A bipartisan push at the Oklahoma Capitol to overhaul how the state tracks and supports kids in foster care has cleared its first big test, with House Bill 3380 now headed to the full House for a vote.
The measure, formally titled the "Fostering the Future for Oklahoman Children and Families Act," would require the Department of Human Services to publish an annual scorecard on foster-care outcomes and to modernize its systems and partnerships within 180 days of the law taking effect.
As reported by KSWO, the bipartisan bill cleared its first House committee and is now slated for consideration on the House floor. The station notes that the proposal updates existing regulation to improve how Oklahoma collects and publicly shares child-welfare data.
What the bill would do
Authored by Rep. Trish Ranson, HB 3380 directs DHS to update regulations, modernize information systems, expand technological tools and publish an annual scorecard that measures key outcomes. Those include unnecessary entries into foster care, the time between maltreatment reports and investigations, placement disruptions and the average time children spend in state care.
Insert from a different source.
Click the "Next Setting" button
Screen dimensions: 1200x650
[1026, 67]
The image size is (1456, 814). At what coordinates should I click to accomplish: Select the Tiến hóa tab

The bill also creates a "Fostering the Future" initiative intended to help current and former foster youth connect with housing, education, employment and mentoring resources. Those provisions, along with the 180-day implementation window, are laid out in the text filed with the Oklahoma Legislature.
AI, privacy and questions ahead
The proposal explicitly allows pilot projects that use predictive analytics and tools "powered by artificial intelligence" to recruit more caregivers, improve placement matching and target funding.
That kind of tech is not coming without warnings. Researchers and child-welfare experts have cautioned that predictive risk models can introduce bias, make decision-making harder to understand and raise privacy concerns unless they are paired with strong safeguards, transparency and oversight, as outlined in a review on PubMed Central.
Why lawmakers are pushing this now
Supporters argue that more detailed data and modern tools are overdue in Oklahoma, which has lagged behind most states on child-wellbeing measures. The Oklahoma Policy Institute has highlighted that Oklahoma ranked 46th overall in the 2025 KIDS COUNT Data Book, a statistic advocates lean on when calling for more transparency and targeted supports. That analysis is available from the Oklahoma Policy Institute.
Next steps
The bill received a "Do Pass" recommendation in committee on Feb. 18, according to legislative trackers, and now awaits debate and a vote on the House floor.
If HB 3380 passes both chambers and is signed into law, it would take effect Nov. 1, 2026. DHS would then have 180 days from that date to launch many of the required changes, according to the text filed with the Oklahoma Legislature and related legislative records.